_DESCRIPTION OF THE TASK_
What appears from the first line of the data below through the line containing "The image size is (707, 588).", both included, should be copied exactly, and nothing else.

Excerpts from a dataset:

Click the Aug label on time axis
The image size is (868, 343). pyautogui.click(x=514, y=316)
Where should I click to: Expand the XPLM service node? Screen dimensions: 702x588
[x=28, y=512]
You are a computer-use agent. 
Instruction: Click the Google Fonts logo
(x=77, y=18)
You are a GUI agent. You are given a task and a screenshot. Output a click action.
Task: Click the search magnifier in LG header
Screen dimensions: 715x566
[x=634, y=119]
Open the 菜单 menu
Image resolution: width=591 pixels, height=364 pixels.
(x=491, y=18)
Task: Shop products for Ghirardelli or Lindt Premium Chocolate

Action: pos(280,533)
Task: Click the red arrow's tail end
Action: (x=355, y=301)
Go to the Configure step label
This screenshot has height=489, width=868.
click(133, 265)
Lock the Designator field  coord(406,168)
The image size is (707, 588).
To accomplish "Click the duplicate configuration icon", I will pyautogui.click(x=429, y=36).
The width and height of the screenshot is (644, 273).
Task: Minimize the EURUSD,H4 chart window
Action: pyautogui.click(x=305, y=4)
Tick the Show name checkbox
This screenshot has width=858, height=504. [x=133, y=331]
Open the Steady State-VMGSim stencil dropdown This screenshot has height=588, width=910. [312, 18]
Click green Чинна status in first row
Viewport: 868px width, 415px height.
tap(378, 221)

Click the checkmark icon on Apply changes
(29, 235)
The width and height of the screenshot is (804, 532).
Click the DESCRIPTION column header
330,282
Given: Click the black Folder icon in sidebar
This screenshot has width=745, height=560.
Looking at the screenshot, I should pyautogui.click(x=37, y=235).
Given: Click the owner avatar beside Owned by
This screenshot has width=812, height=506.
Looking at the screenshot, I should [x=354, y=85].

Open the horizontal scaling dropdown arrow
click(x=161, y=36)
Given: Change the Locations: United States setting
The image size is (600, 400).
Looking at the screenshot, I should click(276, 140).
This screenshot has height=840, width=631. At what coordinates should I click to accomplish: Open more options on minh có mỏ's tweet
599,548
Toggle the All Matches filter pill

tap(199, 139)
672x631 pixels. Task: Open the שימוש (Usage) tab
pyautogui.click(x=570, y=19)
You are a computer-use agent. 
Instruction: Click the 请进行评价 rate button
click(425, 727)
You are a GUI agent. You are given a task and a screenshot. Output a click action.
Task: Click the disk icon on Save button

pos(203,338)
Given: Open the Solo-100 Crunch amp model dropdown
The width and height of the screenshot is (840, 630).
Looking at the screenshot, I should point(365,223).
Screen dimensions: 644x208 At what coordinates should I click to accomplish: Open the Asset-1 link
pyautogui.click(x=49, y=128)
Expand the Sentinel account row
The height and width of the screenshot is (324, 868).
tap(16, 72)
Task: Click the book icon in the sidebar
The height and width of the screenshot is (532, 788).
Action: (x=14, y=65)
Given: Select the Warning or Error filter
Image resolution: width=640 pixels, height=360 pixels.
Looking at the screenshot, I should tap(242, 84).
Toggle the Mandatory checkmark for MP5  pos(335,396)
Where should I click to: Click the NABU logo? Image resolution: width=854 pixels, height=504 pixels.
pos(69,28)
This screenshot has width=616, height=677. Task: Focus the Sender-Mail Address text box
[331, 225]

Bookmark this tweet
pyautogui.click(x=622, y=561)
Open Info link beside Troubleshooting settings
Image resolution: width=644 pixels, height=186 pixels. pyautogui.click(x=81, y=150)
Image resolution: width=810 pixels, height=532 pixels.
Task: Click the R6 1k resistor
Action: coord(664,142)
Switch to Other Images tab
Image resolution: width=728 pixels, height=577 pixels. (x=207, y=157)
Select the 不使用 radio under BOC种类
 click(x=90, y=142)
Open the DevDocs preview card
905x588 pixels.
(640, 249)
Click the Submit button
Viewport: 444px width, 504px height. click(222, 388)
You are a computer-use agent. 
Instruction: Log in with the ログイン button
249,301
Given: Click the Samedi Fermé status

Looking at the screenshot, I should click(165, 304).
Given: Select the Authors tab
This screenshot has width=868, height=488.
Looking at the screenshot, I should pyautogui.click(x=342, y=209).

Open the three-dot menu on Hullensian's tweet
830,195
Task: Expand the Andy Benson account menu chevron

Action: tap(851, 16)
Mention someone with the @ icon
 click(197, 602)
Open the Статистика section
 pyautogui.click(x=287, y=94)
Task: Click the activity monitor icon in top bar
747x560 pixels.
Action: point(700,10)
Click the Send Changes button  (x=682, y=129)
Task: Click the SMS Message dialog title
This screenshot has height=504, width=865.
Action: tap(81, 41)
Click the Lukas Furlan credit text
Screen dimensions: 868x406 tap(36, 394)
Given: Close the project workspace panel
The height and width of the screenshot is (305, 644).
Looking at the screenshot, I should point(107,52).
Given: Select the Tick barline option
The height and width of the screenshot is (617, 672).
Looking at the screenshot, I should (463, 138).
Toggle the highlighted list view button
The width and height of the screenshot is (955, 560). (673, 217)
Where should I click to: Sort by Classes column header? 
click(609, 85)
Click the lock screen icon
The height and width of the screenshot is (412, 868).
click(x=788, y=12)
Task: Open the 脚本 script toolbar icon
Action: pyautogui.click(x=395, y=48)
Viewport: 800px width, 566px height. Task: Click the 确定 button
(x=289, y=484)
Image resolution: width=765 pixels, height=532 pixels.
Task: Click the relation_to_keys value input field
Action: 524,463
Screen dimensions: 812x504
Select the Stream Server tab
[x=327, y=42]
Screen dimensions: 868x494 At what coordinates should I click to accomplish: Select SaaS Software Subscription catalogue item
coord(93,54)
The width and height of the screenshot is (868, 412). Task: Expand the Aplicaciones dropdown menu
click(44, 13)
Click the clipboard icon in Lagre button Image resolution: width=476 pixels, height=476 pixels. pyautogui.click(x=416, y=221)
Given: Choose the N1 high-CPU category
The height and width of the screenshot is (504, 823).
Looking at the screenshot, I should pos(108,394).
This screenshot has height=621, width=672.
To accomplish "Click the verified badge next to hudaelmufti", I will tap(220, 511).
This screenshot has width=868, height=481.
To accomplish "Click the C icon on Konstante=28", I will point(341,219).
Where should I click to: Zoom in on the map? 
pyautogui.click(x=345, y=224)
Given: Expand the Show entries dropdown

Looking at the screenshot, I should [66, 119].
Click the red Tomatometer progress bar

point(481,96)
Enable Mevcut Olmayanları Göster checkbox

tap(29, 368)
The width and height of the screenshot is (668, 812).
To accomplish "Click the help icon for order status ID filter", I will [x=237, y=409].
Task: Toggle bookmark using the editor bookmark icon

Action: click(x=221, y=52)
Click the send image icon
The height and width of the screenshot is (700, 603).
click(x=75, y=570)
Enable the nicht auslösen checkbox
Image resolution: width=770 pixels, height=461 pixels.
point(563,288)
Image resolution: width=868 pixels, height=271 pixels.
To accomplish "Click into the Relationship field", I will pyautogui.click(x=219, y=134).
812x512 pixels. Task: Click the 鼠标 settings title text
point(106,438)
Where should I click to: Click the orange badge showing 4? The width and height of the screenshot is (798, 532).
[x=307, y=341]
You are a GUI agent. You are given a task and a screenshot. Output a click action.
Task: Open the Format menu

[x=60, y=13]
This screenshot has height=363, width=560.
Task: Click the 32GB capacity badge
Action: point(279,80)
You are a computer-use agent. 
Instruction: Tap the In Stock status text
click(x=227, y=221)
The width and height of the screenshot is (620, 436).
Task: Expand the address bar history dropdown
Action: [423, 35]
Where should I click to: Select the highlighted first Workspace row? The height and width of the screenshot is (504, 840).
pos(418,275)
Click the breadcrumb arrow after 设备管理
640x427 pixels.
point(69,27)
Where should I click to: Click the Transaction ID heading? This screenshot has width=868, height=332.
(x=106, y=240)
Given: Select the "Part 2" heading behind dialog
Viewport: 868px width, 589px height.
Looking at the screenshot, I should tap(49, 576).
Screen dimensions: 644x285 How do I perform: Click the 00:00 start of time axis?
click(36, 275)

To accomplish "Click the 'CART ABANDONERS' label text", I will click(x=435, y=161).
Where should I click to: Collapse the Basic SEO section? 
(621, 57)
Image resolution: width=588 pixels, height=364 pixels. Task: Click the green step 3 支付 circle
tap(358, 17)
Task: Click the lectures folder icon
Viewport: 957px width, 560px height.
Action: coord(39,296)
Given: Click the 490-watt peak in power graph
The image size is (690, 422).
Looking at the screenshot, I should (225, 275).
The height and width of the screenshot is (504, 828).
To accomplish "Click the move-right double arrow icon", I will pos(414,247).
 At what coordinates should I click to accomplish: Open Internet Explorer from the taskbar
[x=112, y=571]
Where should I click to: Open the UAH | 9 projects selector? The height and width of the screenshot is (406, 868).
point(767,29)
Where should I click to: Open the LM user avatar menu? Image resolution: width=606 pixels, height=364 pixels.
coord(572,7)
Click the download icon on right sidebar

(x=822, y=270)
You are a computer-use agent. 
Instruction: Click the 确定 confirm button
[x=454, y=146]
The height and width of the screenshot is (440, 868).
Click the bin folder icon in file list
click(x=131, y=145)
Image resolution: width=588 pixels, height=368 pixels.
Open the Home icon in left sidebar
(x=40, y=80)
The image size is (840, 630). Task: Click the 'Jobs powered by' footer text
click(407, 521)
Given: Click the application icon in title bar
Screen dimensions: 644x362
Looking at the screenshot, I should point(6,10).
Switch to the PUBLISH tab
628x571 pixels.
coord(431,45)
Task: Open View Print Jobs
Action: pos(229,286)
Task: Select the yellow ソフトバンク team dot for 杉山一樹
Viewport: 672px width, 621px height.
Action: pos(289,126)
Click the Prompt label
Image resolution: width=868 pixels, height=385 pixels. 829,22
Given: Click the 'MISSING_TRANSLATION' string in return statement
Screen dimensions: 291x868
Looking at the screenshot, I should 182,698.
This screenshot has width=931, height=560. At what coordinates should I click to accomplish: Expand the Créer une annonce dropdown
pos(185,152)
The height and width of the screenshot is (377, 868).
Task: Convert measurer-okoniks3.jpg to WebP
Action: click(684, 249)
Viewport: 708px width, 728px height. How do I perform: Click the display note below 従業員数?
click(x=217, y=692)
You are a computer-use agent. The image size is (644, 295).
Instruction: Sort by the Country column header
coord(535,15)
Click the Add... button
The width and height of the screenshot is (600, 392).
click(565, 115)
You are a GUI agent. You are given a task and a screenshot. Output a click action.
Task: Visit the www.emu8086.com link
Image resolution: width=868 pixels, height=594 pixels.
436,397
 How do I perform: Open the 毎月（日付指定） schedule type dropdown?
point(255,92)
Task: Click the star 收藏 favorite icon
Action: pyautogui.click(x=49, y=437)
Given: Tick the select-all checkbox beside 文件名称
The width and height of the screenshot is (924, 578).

_ANSWER BOX_
Click the Aug label on time axis
The image size is (868, 343). pyautogui.click(x=514, y=316)
Where should I click to: Expand the XPLM service node? Screen dimensions: 702x588
[x=28, y=512]
You are a computer-use agent. 
Instruction: Click the Google Fonts logo
(x=77, y=18)
You are a GUI agent. You are given a task and a screenshot. Output a click action.
Task: Click the search magnifier in LG header
Screen dimensions: 715x566
[x=634, y=119]
Open the 菜单 menu
Image resolution: width=591 pixels, height=364 pixels.
(x=491, y=18)
Task: Shop products for Ghirardelli or Lindt Premium Chocolate

Action: pos(280,533)
Task: Click the red arrow's tail end
Action: (x=355, y=301)
Go to the Configure step label
This screenshot has height=489, width=868.
click(133, 265)
Lock the Designator field  coord(406,168)
The image size is (707, 588).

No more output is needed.